De acordo com Schabbel (2005), a mulher, antes vista como subordinada e muitas vezes submetida ao homem passa, a partir da segunda metade do século XX, a assumir uma posição mais ativa e responsável, adquirindo direito às escolhas e liberdade em suas próprias

decisões. Essas conquistas femininas têm provocado mudanças significativas nas relações entre homens e mulheres e na estruturação familiar.

Estudos têm mostrado que as mudanças nas práticas sociais relativas à convivência entre as gerações aumenta a probabilidade de que mulheres idosas de variados níveis sociais passem a viver sozinhas ou venham a ser cuidadoras do cônjuge ou dos ascendentes (NERI, 2001b). Os dados desta dissertação comprovam essa realidade, já que duas idosas entrevistadas relataram morar sozinhas.

Para Debert (1997, p. 120):

Tratar da terceira idade é se referir a um conjunto de discursos (amplamente divulgados pela mídia) e de novos espaços de sociabilidade (como os grupos de convivência e as universidades para a terceira idade) empenhados em desestabilizar expectativas e imagens culturais tradicionais associadas a homens e mulheres de mais idade.

Mais recentemente temos observado a superação de restrições impostas ao comportamento do idoso, oportunizando a estes novas possibilidades de se expressar sem os constrangimentos, os estereótipos e padrões de comportamento baseados na idade, que vigoravam em outras épocas. Este novo padrão é conhecido como “descronologização” do curso de vida. No entanto, é fato que, muitas vezes, os velhos não sabem o que fazer ante estas novas possibilidades, como por exemplo, em relação ao comportamento amoroso, modo de vestir, de falar, que atividades de lazer praticar (GOLDSTEIN; SIQUEIRA, 2003).
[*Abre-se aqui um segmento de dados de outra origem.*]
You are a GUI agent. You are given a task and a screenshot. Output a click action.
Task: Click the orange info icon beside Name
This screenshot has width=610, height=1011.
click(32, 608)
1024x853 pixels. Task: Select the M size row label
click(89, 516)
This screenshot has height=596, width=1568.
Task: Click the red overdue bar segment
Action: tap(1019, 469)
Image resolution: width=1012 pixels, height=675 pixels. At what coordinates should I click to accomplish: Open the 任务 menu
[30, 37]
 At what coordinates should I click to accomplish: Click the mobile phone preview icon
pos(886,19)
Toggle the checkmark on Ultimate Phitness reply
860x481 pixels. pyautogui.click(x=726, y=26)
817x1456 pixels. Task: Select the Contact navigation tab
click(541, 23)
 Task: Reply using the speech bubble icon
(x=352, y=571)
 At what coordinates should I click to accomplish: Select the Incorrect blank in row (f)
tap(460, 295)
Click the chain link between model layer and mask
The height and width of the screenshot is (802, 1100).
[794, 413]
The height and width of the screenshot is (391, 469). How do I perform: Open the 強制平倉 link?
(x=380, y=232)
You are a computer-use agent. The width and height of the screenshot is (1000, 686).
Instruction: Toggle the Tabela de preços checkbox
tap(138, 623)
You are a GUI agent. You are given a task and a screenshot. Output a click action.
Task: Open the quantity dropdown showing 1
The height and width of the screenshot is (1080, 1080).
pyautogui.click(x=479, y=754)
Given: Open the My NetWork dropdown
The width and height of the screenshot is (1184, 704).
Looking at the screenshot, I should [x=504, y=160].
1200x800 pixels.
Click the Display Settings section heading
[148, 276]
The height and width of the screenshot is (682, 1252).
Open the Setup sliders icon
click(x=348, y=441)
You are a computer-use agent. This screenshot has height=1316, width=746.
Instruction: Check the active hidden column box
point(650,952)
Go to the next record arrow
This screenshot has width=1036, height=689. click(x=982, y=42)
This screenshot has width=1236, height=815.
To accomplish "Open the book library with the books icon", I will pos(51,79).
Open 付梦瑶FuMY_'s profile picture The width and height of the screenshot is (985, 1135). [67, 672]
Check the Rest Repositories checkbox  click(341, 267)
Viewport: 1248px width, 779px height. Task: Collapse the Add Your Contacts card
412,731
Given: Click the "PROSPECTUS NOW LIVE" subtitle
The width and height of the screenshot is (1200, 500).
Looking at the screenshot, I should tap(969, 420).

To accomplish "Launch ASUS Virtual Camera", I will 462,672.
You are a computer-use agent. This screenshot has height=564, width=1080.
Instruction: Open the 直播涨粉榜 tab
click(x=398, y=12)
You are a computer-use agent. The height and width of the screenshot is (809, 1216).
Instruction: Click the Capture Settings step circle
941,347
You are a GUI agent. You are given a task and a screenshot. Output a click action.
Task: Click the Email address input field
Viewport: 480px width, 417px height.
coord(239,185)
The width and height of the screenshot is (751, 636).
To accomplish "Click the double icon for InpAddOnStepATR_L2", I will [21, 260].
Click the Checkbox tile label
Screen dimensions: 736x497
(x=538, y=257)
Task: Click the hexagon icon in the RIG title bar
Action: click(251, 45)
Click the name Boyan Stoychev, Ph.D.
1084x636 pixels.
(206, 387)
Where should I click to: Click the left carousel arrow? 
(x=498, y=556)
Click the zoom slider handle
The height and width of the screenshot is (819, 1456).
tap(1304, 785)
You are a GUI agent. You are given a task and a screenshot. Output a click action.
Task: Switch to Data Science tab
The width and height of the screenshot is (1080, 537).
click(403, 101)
Por outro lado, de acordo com Rodrigues e Soares (2006), vem sendo disponibilizado para esse segmento um arsenal de bens e serviços no propósito de se mascarar o envelhecimento ou eternizar a juventude, tais como, clínicas e academias, dietas, cosméticos, cirurgias plásticas. “A subjetividade produzida nessa representação onde só é velho quem quer, tem o poder de desencadear angústias que podem levar o indivíduo a se culpar por sua velhice” (RODRIGUES; SOARES, 2006, p. 10).

A indústria da beleza, da saúde e do bem estar contribui para disseminar atitudes fantasiosas a respeito da velhice entre mulheres dos segmentos médios urbanos, fazendo apologia da velhice como estado de espírito e condição que pode ser disfarçada, adiada ou remediada por meio de recursos gerados pela ciência e medicina (MOTTA; DEBERT, 1999 apud NERI, 2001b).